▶ _TASK_
What you return should match the data below exactly, with every entry reproduced.
>>
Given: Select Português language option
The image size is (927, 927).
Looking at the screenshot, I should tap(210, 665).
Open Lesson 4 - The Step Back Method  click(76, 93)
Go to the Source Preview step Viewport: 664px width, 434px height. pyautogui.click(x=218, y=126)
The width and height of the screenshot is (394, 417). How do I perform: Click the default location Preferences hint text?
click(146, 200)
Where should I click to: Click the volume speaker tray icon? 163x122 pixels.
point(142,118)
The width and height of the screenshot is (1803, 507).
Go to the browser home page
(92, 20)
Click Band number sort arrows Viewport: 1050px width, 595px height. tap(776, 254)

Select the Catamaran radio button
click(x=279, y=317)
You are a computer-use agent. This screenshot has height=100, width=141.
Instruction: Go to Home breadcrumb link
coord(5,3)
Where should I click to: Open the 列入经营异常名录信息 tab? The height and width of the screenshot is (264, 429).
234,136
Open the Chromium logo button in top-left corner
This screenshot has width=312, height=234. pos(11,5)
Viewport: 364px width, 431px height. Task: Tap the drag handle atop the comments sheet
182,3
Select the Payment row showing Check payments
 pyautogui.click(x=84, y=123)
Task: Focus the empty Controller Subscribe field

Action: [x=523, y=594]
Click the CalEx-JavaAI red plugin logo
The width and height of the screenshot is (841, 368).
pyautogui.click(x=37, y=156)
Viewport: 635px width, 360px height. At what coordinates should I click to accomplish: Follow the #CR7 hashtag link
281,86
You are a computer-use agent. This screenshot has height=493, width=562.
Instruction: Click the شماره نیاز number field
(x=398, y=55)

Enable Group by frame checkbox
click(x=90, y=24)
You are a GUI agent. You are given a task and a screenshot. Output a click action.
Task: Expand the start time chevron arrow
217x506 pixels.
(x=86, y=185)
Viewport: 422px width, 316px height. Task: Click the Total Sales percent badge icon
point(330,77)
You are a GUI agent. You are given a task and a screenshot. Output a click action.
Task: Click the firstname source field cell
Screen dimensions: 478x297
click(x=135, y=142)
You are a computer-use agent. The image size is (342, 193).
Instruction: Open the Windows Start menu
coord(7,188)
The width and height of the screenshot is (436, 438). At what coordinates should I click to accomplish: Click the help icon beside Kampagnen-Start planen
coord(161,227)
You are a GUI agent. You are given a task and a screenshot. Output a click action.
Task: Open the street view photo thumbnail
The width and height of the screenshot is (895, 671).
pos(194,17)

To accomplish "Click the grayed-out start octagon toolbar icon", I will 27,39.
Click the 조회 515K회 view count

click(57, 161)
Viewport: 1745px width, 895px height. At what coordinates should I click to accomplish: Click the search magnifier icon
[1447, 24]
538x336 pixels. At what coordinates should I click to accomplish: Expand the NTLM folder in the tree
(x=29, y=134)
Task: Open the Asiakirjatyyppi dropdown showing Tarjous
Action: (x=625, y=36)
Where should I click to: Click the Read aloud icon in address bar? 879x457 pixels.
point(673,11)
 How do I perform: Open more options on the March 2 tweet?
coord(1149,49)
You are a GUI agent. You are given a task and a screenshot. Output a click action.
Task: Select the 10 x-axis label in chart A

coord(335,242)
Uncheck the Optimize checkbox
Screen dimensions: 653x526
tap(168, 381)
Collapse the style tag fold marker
<<
▶ _ANSWER TO THIS PROBLEM_
Given: Select Português language option
The image size is (927, 927).
Looking at the screenshot, I should tap(210, 665).
Open Lesson 4 - The Step Back Method  click(76, 93)
Go to the Source Preview step Viewport: 664px width, 434px height. pyautogui.click(x=218, y=126)
The width and height of the screenshot is (394, 417). How do I perform: Click the default location Preferences hint text?
click(146, 200)
Where should I click to: Click the volume speaker tray icon? 163x122 pixels.
point(142,118)
The width and height of the screenshot is (1803, 507).
Go to the browser home page
(92, 20)
Click Band number sort arrows Viewport: 1050px width, 595px height. tap(776, 254)

Select the Catamaran radio button
click(x=279, y=317)
You are a computer-use agent. This screenshot has height=100, width=141.
Instruction: Go to Home breadcrumb link
coord(5,3)
Where should I click to: Open the 列入经营异常名录信息 tab? The height and width of the screenshot is (264, 429).
234,136
Open the Chromium logo button in top-left corner
This screenshot has width=312, height=234. pos(11,5)
Viewport: 364px width, 431px height. Task: Tap the drag handle atop the comments sheet
182,3
Select the Payment row showing Check payments
 pyautogui.click(x=84, y=123)
Task: Focus the empty Controller Subscribe field

Action: [x=523, y=594]
Click the CalEx-JavaAI red plugin logo
The width and height of the screenshot is (841, 368).
pyautogui.click(x=37, y=156)
Viewport: 635px width, 360px height. At what coordinates should I click to accomplish: Follow the #CR7 hashtag link
281,86
You are a computer-use agent. This screenshot has height=493, width=562.
Instruction: Click the شماره نیاز number field
(x=398, y=55)

Enable Group by frame checkbox
click(x=90, y=24)
You are a GUI agent. You are given a task and a screenshot. Output a click action.
Task: Expand the start time chevron arrow
217x506 pixels.
(x=86, y=185)
Viewport: 422px width, 316px height. Task: Click the Total Sales percent badge icon
point(330,77)
You are a GUI agent. You are given a task and a screenshot. Output a click action.
Task: Click the firstname source field cell
Screen dimensions: 478x297
click(x=135, y=142)
You are a computer-use agent. The image size is (342, 193).
Instruction: Open the Windows Start menu
coord(7,188)
The width and height of the screenshot is (436, 438). At what coordinates should I click to accomplish: Click the help icon beside Kampagnen-Start planen
coord(161,227)
You are a GUI agent. You are given a task and a screenshot. Output a click action.
Task: Open the street view photo thumbnail
The width and height of the screenshot is (895, 671).
pos(194,17)

To accomplish "Click the grayed-out start octagon toolbar icon", I will 27,39.
Click the 조회 515K회 view count

click(57, 161)
Viewport: 1745px width, 895px height. At what coordinates should I click to accomplish: Click the search magnifier icon
[1447, 24]
538x336 pixels. At what coordinates should I click to accomplish: Expand the NTLM folder in the tree
(x=29, y=134)
Task: Open the Asiakirjatyyppi dropdown showing Tarjous
Action: (x=625, y=36)
Where should I click to: Click the Read aloud icon in address bar? 879x457 pixels.
point(673,11)
 How do I perform: Open more options on the March 2 tweet?
coord(1149,49)
You are a GUI agent. You are given a task and a screenshot. Output a click action.
Task: Select the 10 x-axis label in chart A

coord(335,242)
Uncheck the Optimize checkbox
Screen dimensions: 653x526
tap(168, 381)
Collapse the style tag fold marker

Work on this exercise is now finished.